### Task set:
1. In the article below about the Texas nurse's Ebola lawsuit, list each kind of damages that, according to The Dallas Morning News, Nina Pham is seeking.
2. In the article about the Texas nurse's Ebola lawsuit, what company is named as the parent company of Texas Health Presbyterian Hospital Dallas?
3. Write a continuation of the article about the Texas nurse's Ebola lawsuit, starting after its last sentence.

### Provided passage:
====

Texas nurse who contracted Ebola to sue hospital chain

She was the first person to ever contract Ebola in the United States, and now she’s going to sue the hospital where she got infected.

Nina Pham, a nurse at Texas Health Presbyterian Hospital Dallas, will file a lawsuit Monday against the hospital’s parent company Texas Health Resources, her lawyer told CNN affiliate KTVT.

According to the suit, the hospital chain failed to provide proper equipment and training to handle Ebola. Pham contracted the disease last fall while treating Thomas Eric Duncan, who started showing symptoms after arriving in Dallas from Liberia.

Pham’s lawsuit also claims Texas Health Resources violated her privacy by sharing her medial records, KTVT said.

According to The Dallas Morning News, Pham wants unspecified damages for physical pain, mental anguish, medical expenses and loss of future earnings. But she told the newspaper that she wants to “make hospitals and big corporations realize that nurses and health care workers, especially frontline people, are important. And we don’t want nurses to start turning into patients.”

====

### Recorded information:

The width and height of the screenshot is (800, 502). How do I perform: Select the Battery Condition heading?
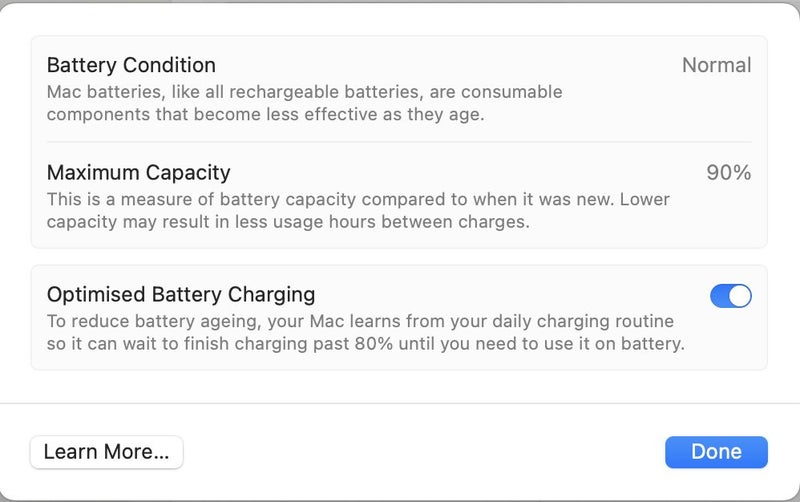[x=131, y=65]
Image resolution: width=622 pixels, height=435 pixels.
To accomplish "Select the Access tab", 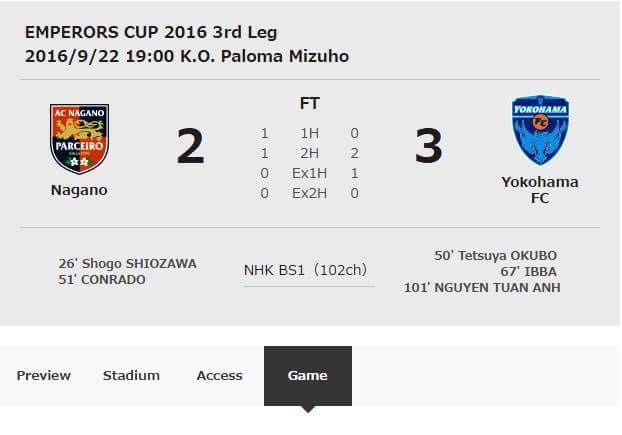I will coord(220,375).
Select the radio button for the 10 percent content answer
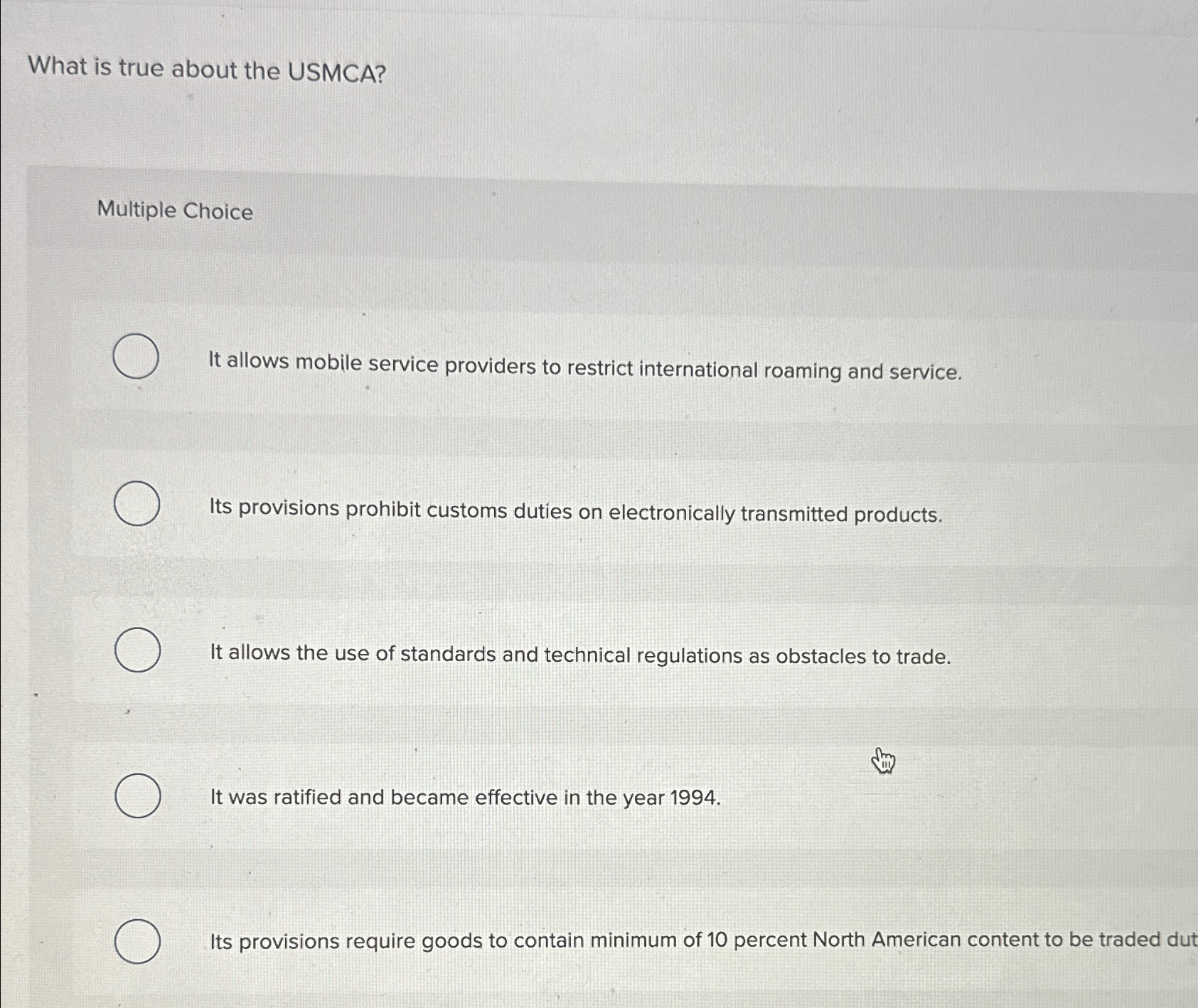This screenshot has width=1198, height=1008. [137, 940]
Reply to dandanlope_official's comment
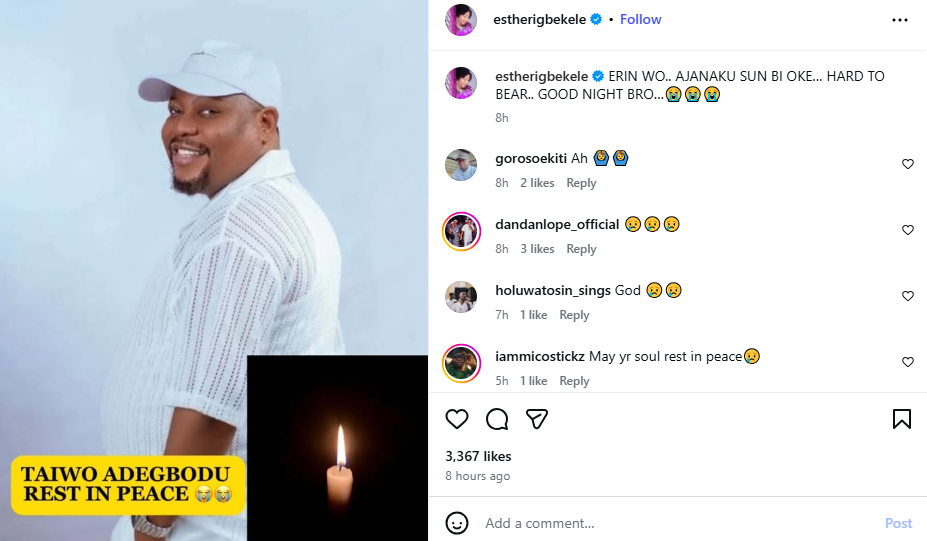 [581, 249]
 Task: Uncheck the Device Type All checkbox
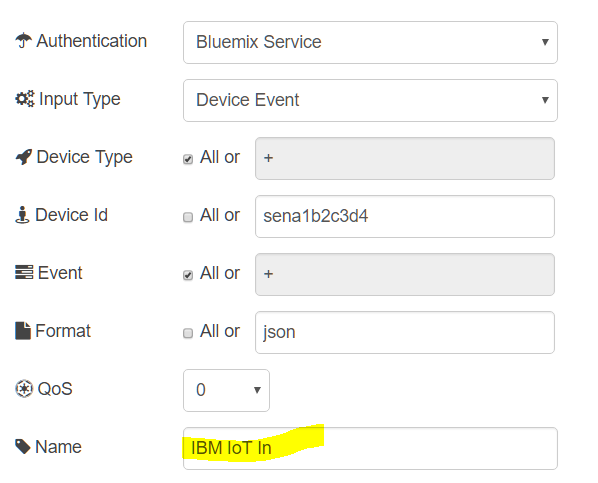coord(188,159)
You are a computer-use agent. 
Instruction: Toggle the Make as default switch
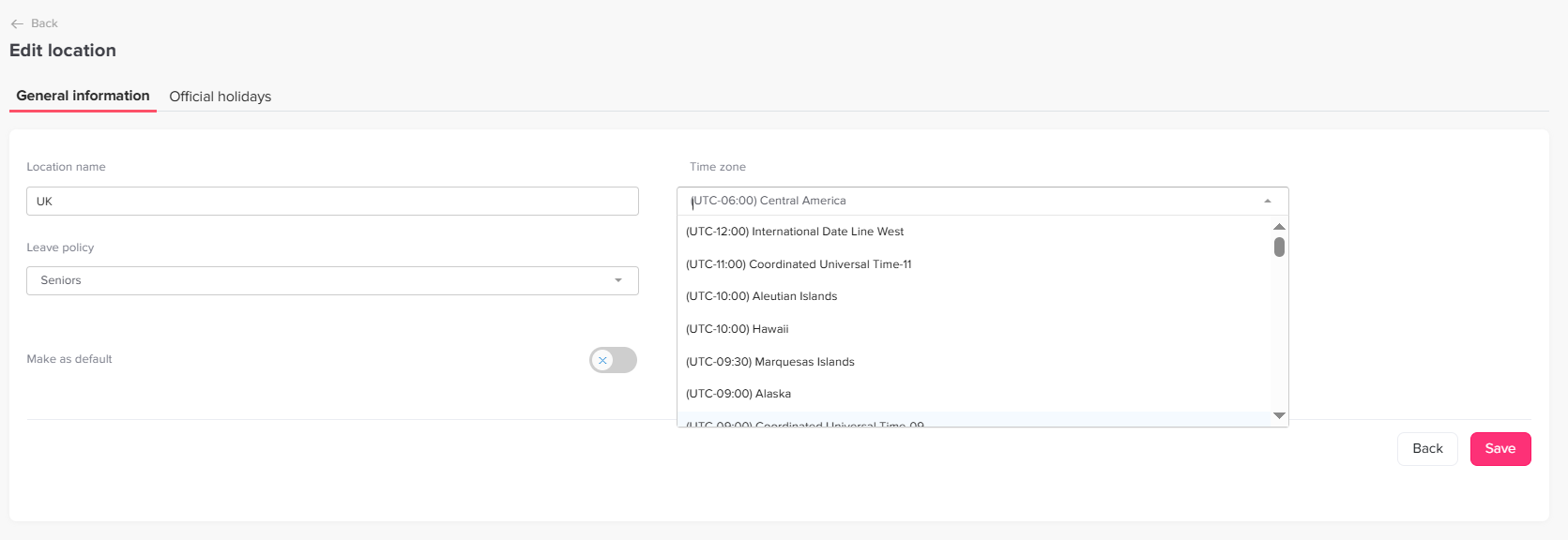tap(613, 360)
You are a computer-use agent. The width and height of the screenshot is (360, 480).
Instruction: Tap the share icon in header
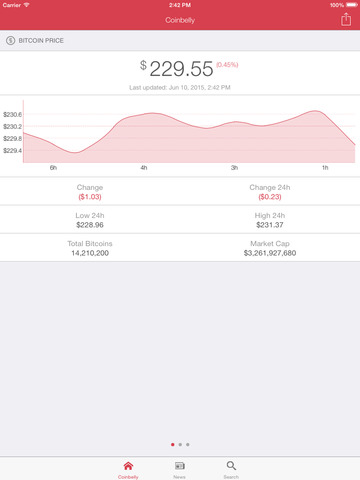pyautogui.click(x=346, y=19)
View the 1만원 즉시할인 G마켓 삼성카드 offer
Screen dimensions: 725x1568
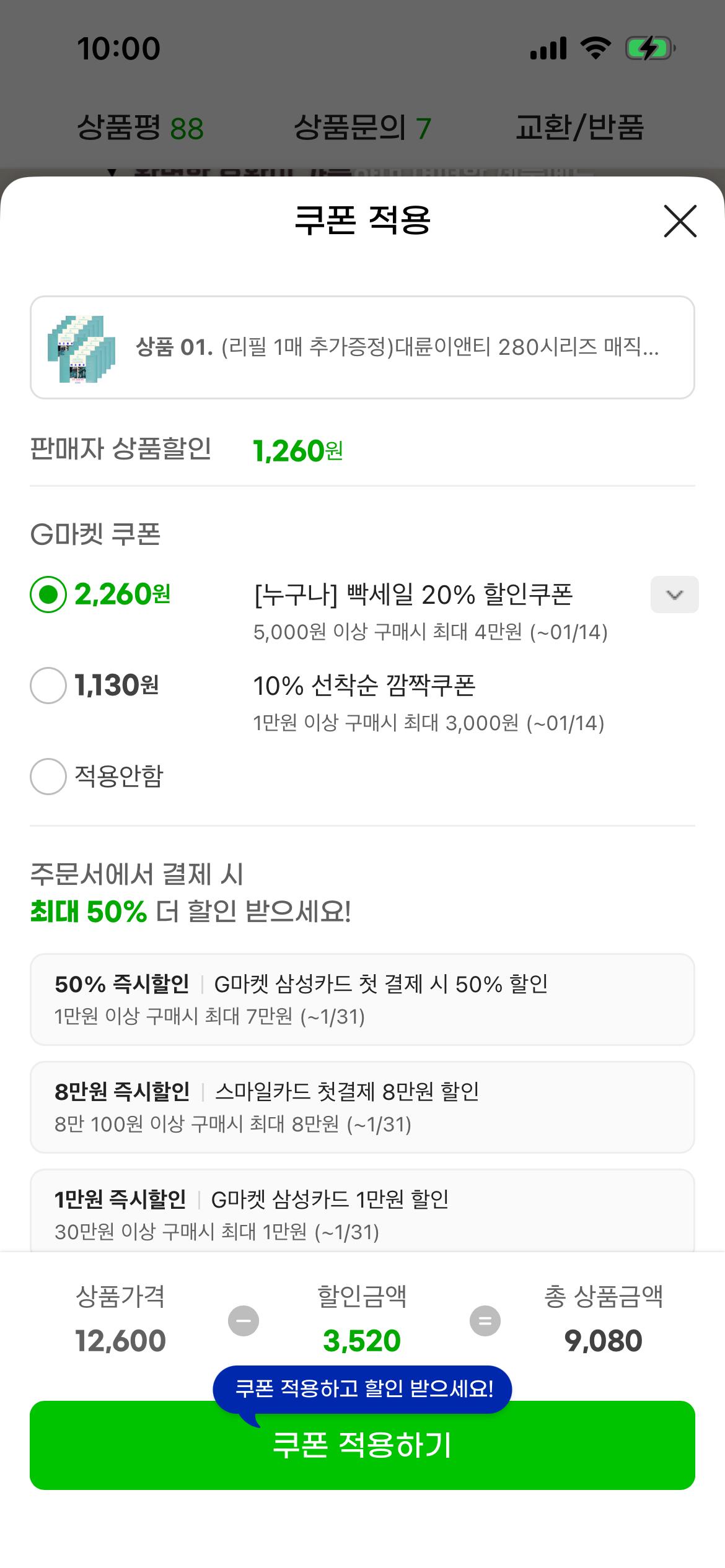click(362, 1212)
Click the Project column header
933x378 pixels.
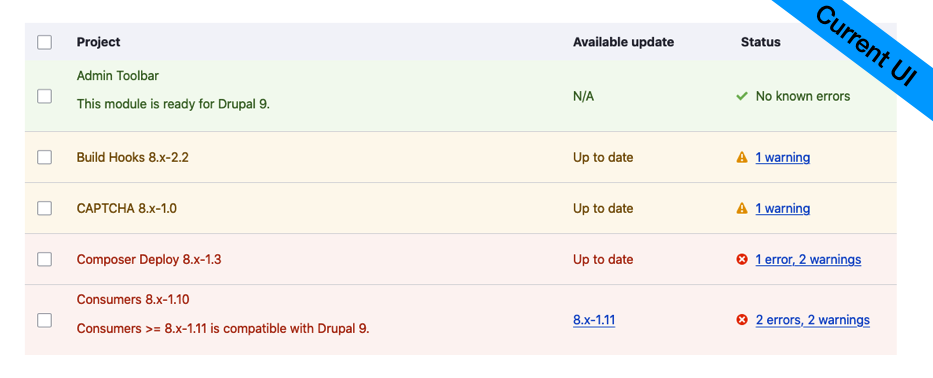tap(98, 42)
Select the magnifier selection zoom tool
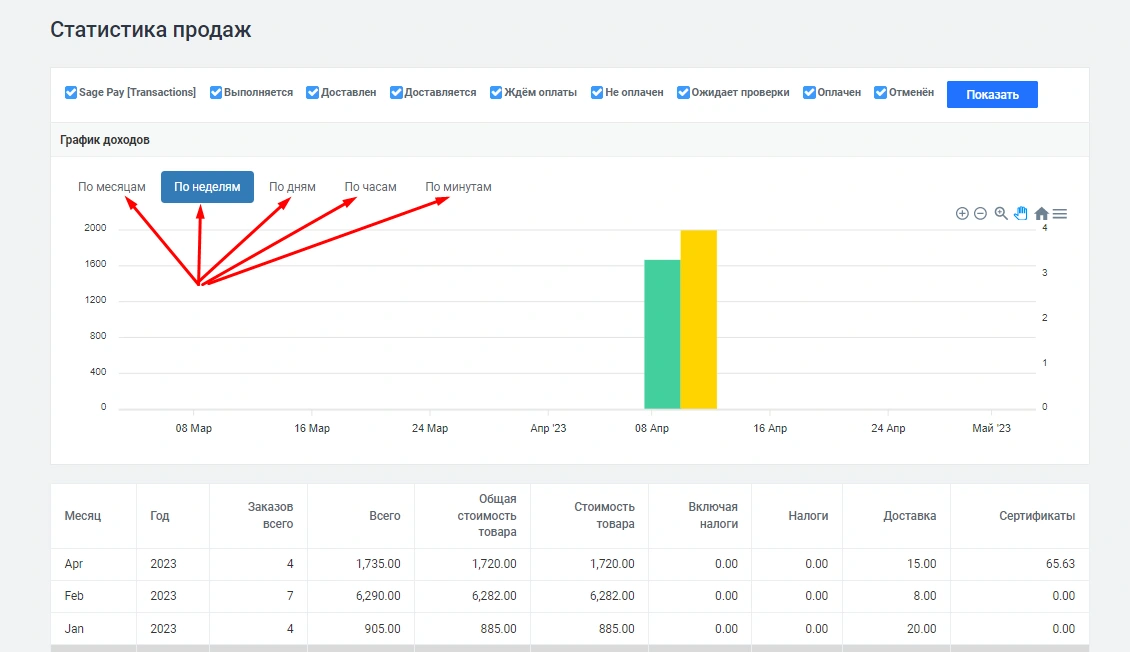 [1001, 213]
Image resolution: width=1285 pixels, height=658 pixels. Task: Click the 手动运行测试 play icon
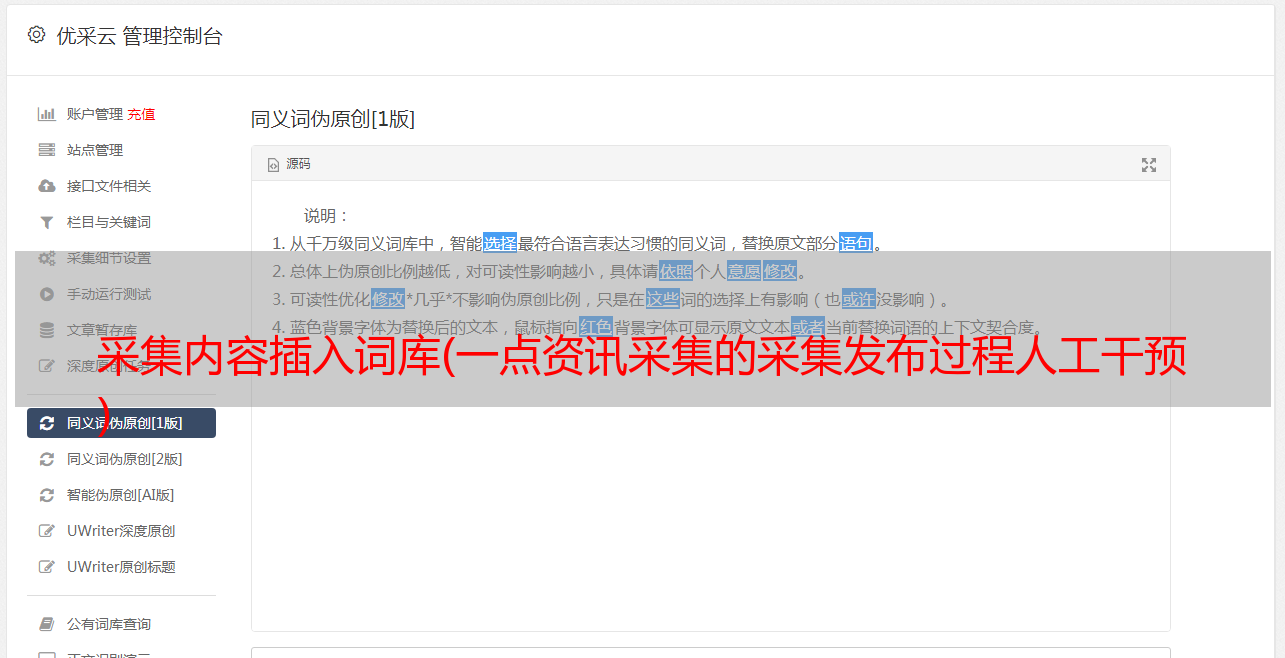pyautogui.click(x=46, y=294)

====

### Answers provided:
1. physical pain, mental anguish, medical expenses, loss of future earnings

2. Texas Health Resources

3.
Texas Health Resources spokesman Wendell Watson issued a statement in response to the lawsuit:

“Nina Pham bravely served Texas Health Dallas during a most difficult time. We continue to support and wish the best for her, and we remain optimistic that constructive dialogue can resolve this matter.”

Another nurse treating Duncan, Amber Vinson, also contracted Ebola. Both nurses recovered after being sent to hospitals specially equipped and trained to handle Ebola — Pham at the National Institutes of Health in Maryland, and Vinson at Emory University Hospital in Atlanta.

Pham is still employed and is getting a paycheck from Texas Health Resources, but has not returned to work, KTVT said. She is still suffering fatigue and body aches, but her lawyer told the affiliate it’s not clear whether the ailments are from having Ebola or from the experimental drugs Pham received.